New AI retrieves sound effects from onomatopoeia images
Researchers built a bidirectional model to match comic-style text art with audio clips.
A team of researchers led by Keisuke Imoto from Ritsumeikan University has developed a novel bidirectional retrieval system that connects onomatopoeic images—stylized visual representations of sound words like 'BANG' or 'SIZZLE'—with corresponding audio clips. In multimedia production, especially comics and animation, creators manually search for sound effects that match the visual impression of onomatopoeia. The new framework addresses this gap by first extracting embeddings from pretrained image (CLIP) and audio (CLAP) encoders, then training lightweight projection heads to re-align the representations into a shared space. This approach enables accurate retrieval in both directions: from onomatopoeic images to sounds and from sounds to onomatopoeic images.

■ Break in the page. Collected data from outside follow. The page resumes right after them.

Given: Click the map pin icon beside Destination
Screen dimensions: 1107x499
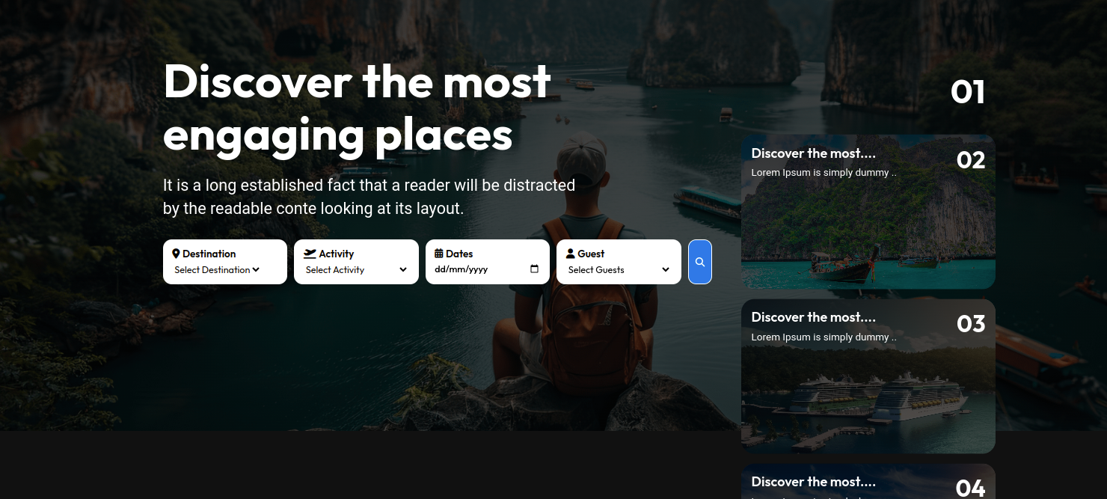Looking at the screenshot, I should [x=176, y=254].
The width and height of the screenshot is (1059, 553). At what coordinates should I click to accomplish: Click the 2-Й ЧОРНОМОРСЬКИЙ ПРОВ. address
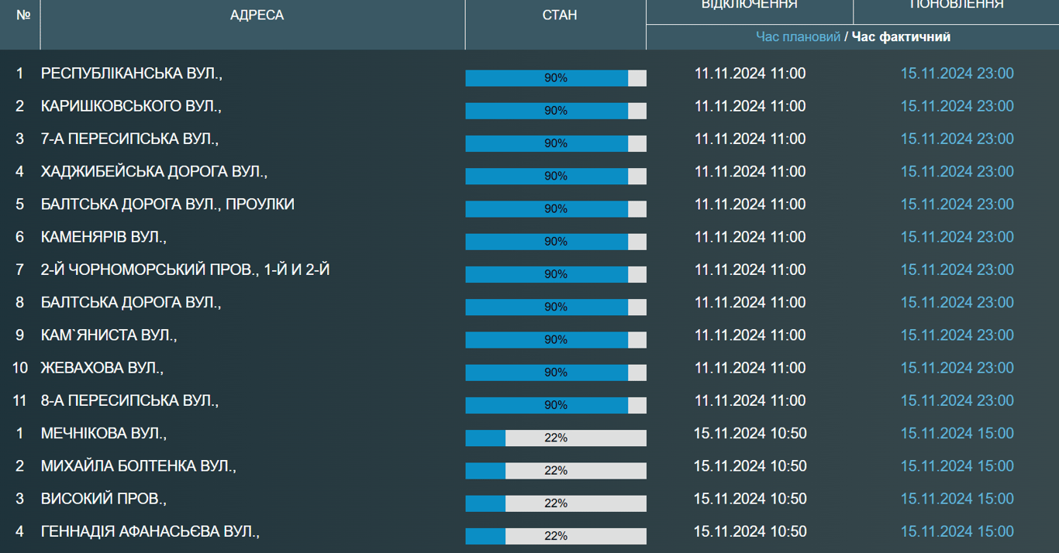(185, 270)
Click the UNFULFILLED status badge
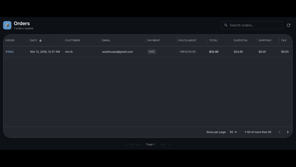Screen dimensions: 296x167 point(188,52)
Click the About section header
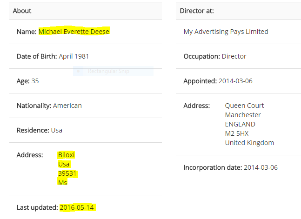 [86, 11]
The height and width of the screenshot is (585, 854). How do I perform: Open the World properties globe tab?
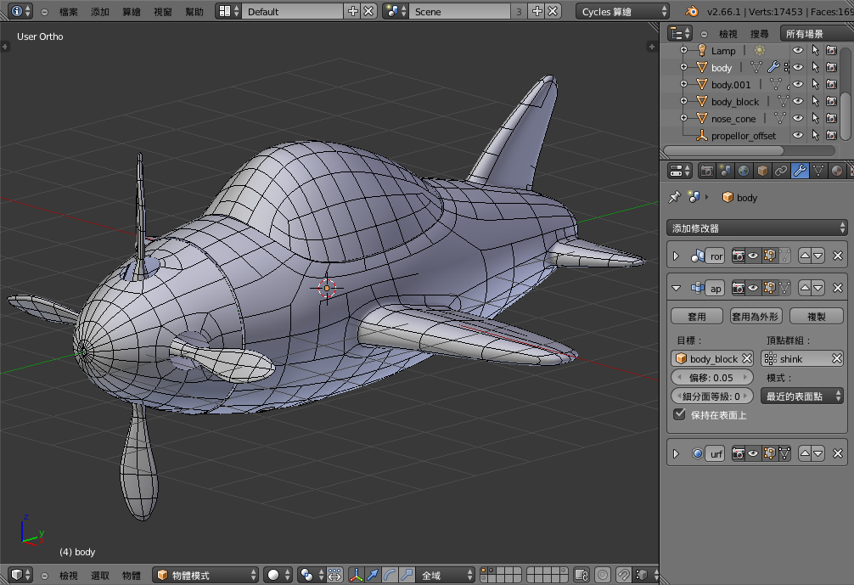pyautogui.click(x=744, y=171)
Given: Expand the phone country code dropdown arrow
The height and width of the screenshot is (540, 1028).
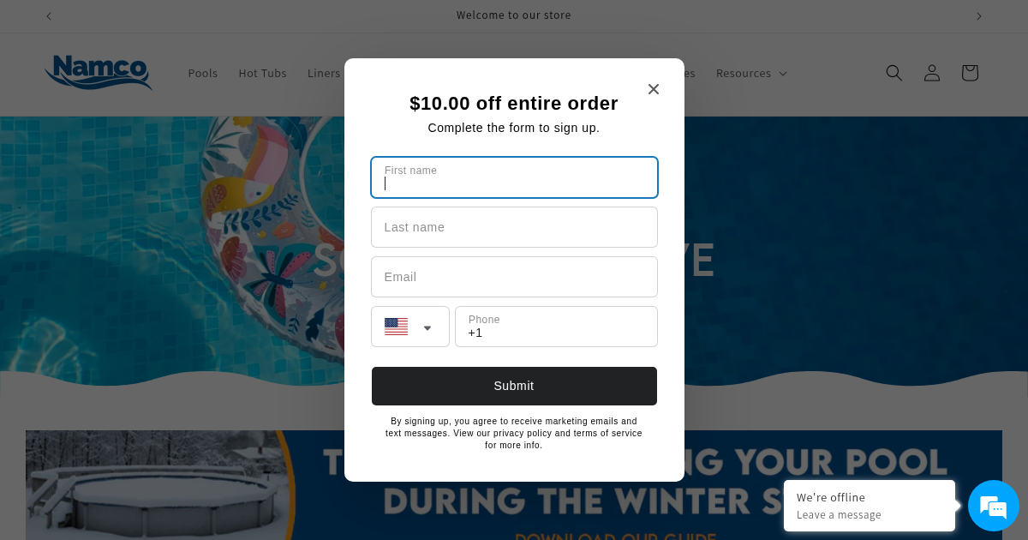Looking at the screenshot, I should (427, 327).
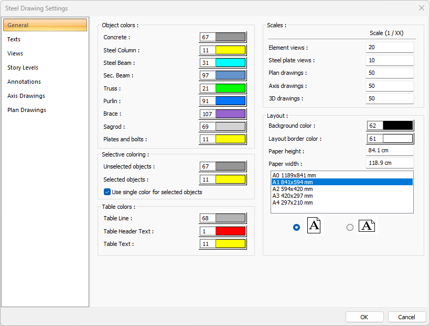430x326 pixels.
Task: Close the Steel Drawing Settings dialog
Action: [421, 8]
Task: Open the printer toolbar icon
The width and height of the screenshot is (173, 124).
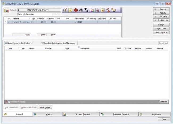Action: coord(81,10)
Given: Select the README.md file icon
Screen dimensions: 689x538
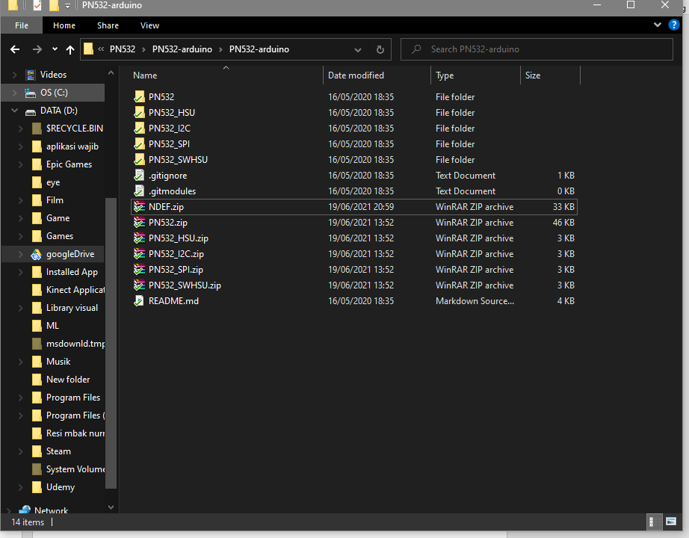Looking at the screenshot, I should tap(139, 301).
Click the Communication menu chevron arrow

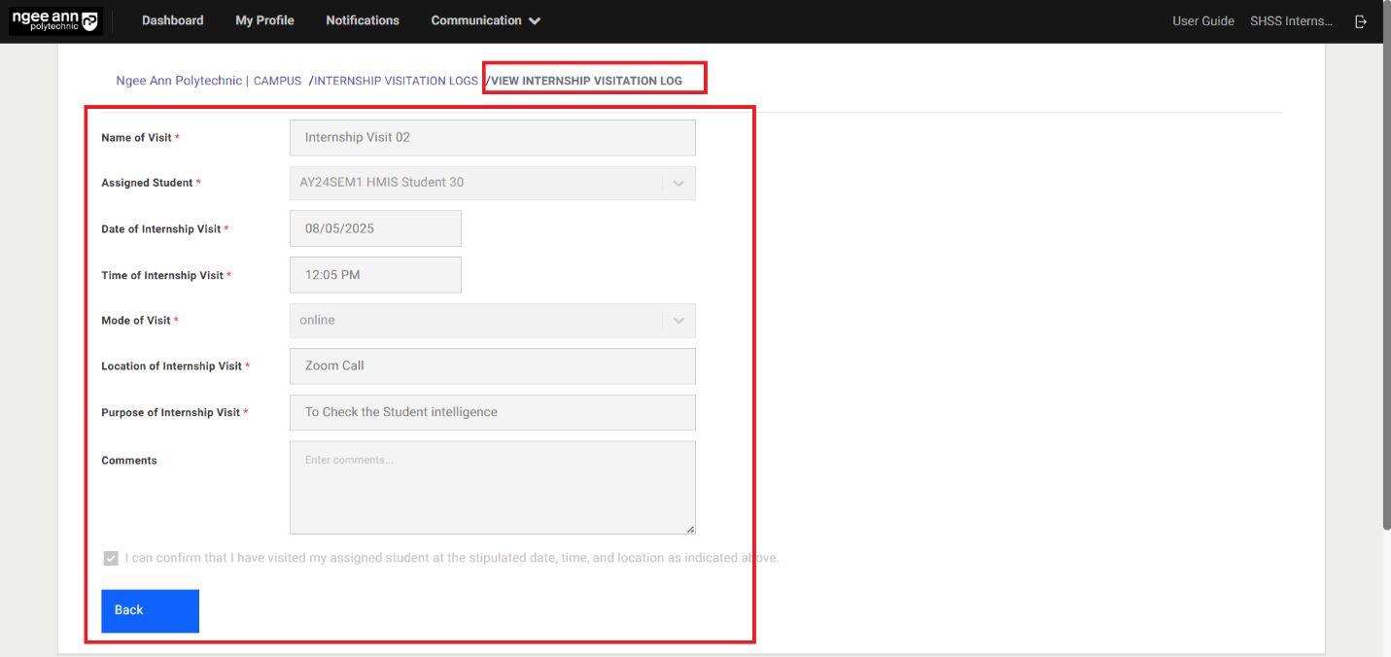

The team also introduced the Multimodal Image-Audio Onomatopoeia (MIAO) dataset, comprising paired onomatopoeic images and sound clips across 50 distinct sound event classes. Experimental results show that their method substantially outperforms a zero-shot baseline using raw CLIP and CLAP embeddings, demonstrating that domain-specific fine-tuning of pretrained representations is key to bridging visual and auditory onomatopoeia. This work opens up new possibilities for automated sound effect matching in comics, film, and game production, potentially cutting hours of manual search time for creators.
- MIAO dataset contains paired onomatopoeic images and sound clips across 50 sound event classes.
- Modality-specific projection heads re-align pretrained CLIP and CLAP embeddings for cross-modal retrieval.
- The method outperforms zero-shot baselines, enabling bidirectional retrieval with practical accuracy.
Why It Matters
Automates sound effect matching for comic and animation creators, saving hours of manual search.